Mechanical life,
Air flows, magic, in a tube,
Quiet underwater.

In line with my bucketlist, we’re training for Open Water Diver scuba certification (via PADI). We managed to get a terrific deal by waiting until last night to book our spots in the class, since they wanted to fill it and were willing to take a hit on the money in order to do so. Standby prices win!

So, today we started our class. We first trekked back to the Balaclava hotel, since the school doesn’t pick up from private addresses (our AirBnB being a private address) and that is the closest hotel to it. A crazy fellow named Calvin was driving the van, and he explained to us that he loves Australia except for all the Aussies. He turned out to be the instructor and from New Zealand, and we had a very entertaining ride to the ProDive shop.

Scuba seems pretty theoretically simple. The main things to learn are these:

  1. Water has weight.
  2. More water has more weight.
  3. Water weight compresses air spaces (like your lungs and inner ears) unless you equalize.

Most of the skills we’re taught are to deal with that. The two main rules of scuba:

  1. Keep breathing
  2. Look sexy

That first one helps you keep your lungs equalized so that they don’t get overexpanded or crushed. The second one raises awareness about scuba, reefs, and marine wildlife, and makes it seem cool to conserve it and explore it responsibly ( at least this is what we were taught).

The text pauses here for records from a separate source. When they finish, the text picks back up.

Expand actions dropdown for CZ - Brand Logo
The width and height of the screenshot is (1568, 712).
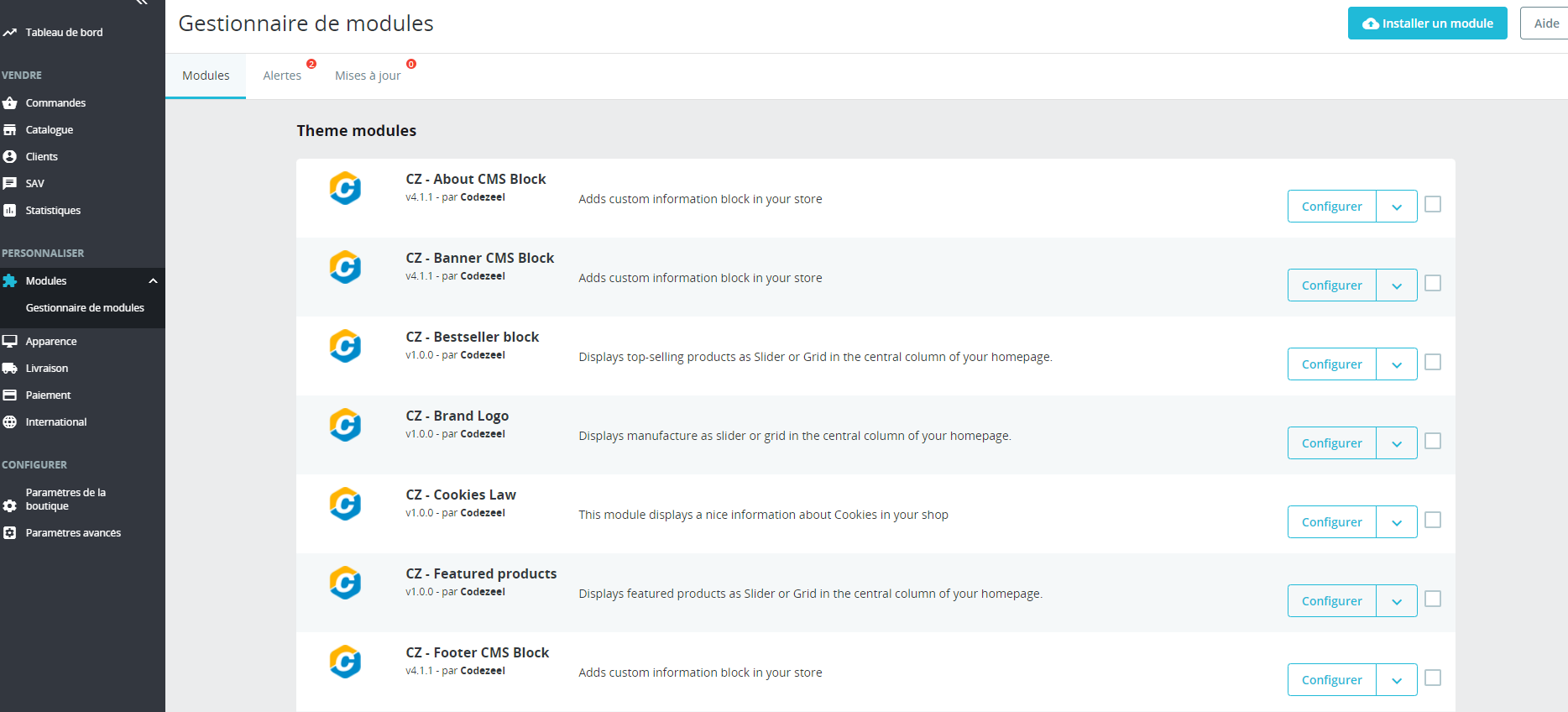[1397, 443]
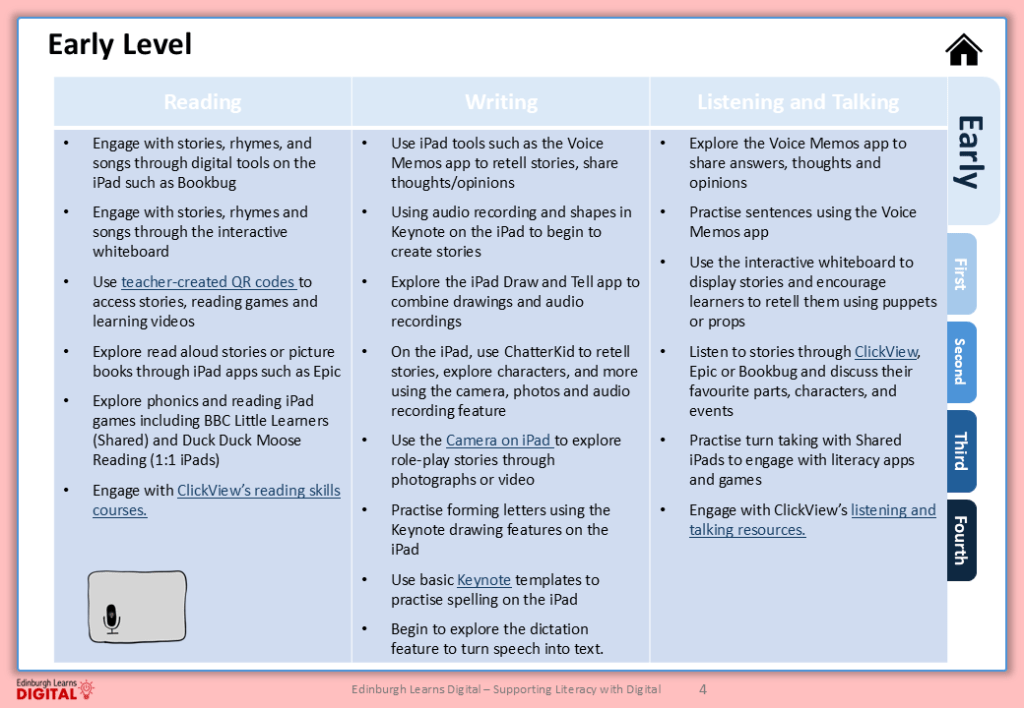Image resolution: width=1024 pixels, height=708 pixels.
Task: Select the Early Level slide title
Action: pyautogui.click(x=120, y=45)
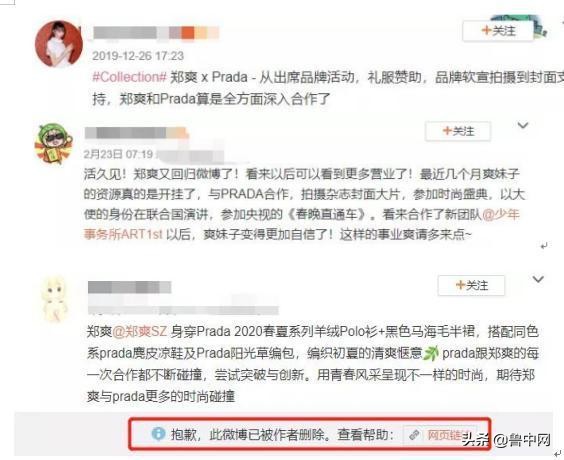This screenshot has width=564, height=460.
Task: Click the blurred username of the second post
Action: (x=136, y=133)
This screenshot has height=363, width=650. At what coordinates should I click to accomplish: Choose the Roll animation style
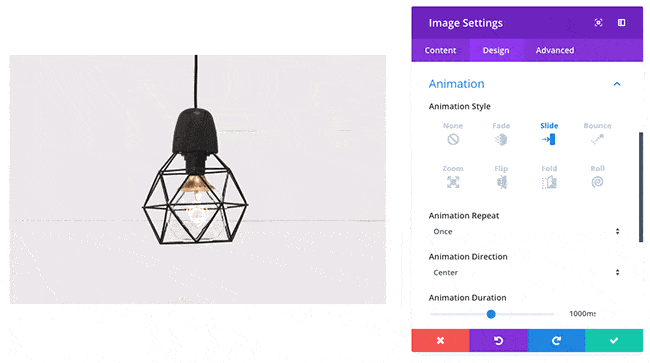[597, 182]
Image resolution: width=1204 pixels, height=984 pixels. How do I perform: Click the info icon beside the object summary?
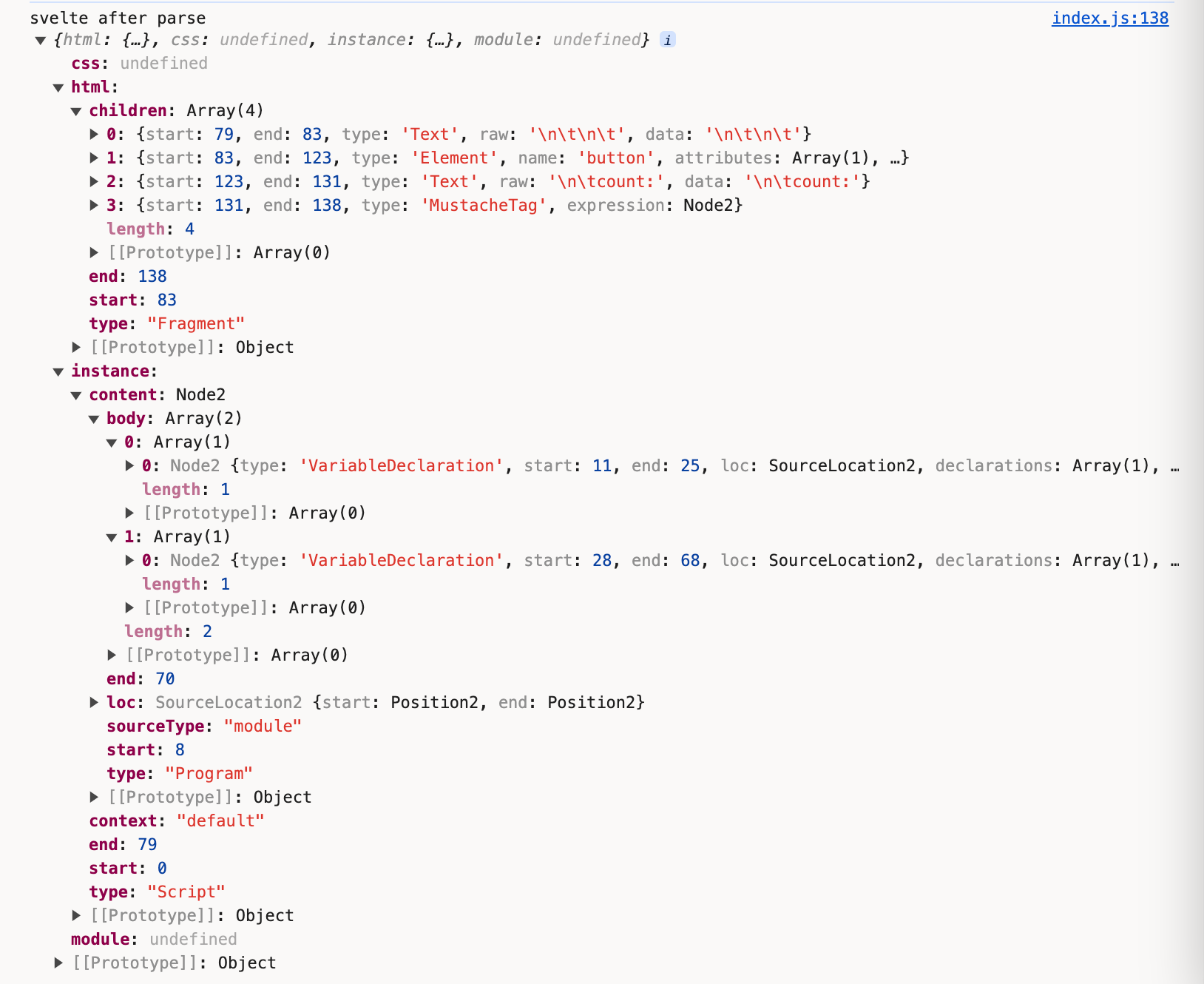click(667, 40)
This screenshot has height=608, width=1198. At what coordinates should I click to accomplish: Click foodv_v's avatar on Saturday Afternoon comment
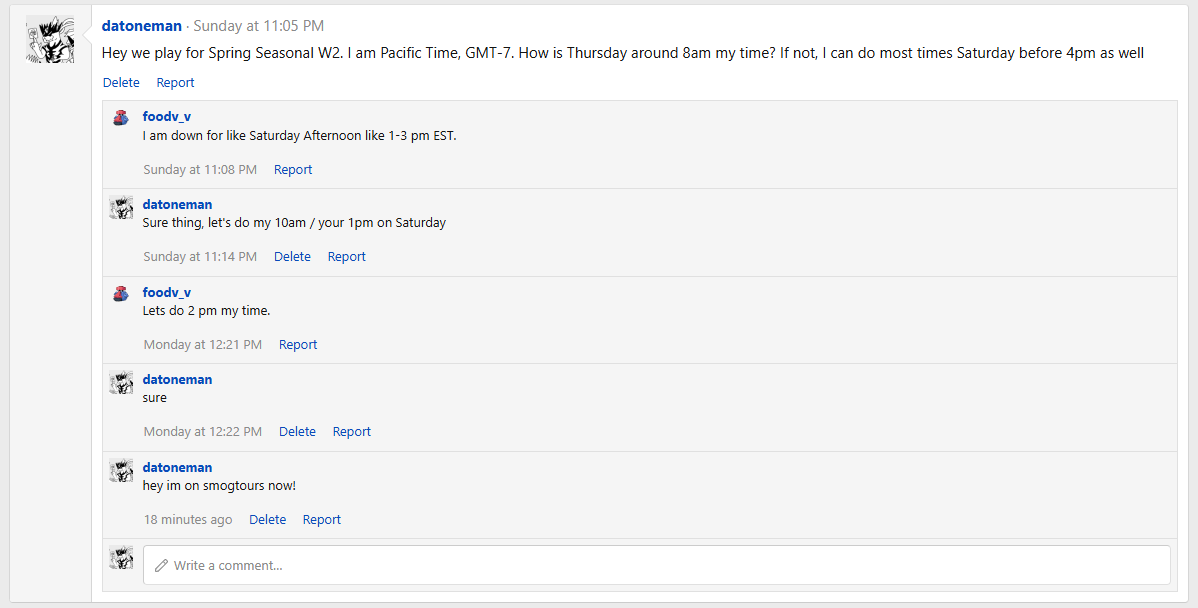[x=121, y=118]
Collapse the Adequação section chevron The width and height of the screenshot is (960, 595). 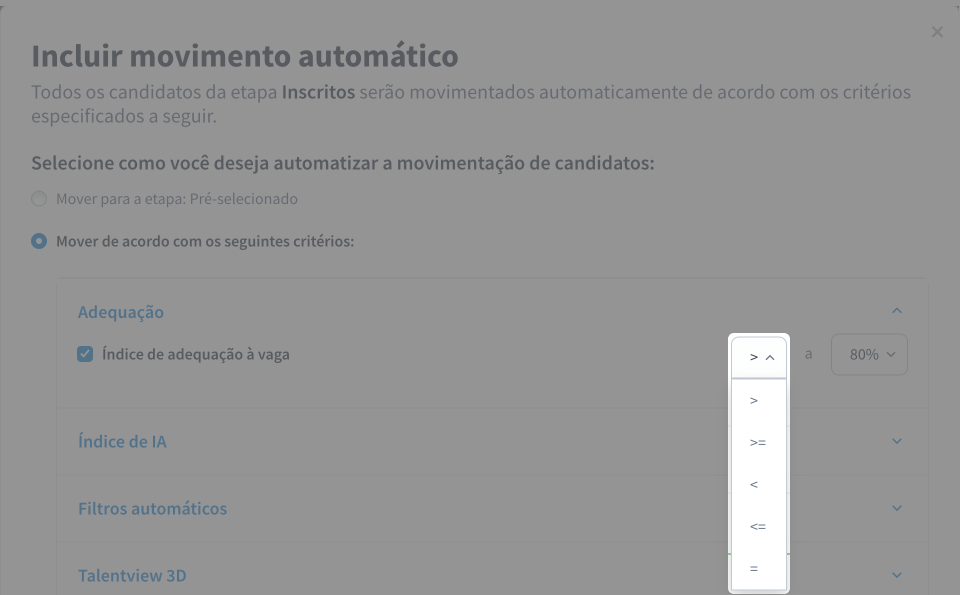(x=897, y=311)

We’ve also been learning skills related to this second one, like clearing our masks so we don’t come up all squinty with our eyes full of briney water.

The most dangerous part of scuba, it sounds like, is coming up too fast. Basically at depth our bodies can’t offgas nitrogen the same way they can at the surface, so controlled ascent is key to avoid decompression sickeness, where expanding nitrogen bubbles in your body can make you have joint pain or mess up your lungs. But there are tons of safety measures in place to keep us all from dying. We even got homework! Then we had to wait an hour for the bus, so we did it. We learned how to use the tables that calculate how much nitrogen is in our bodies so that we don’t die and can continue to look sexy.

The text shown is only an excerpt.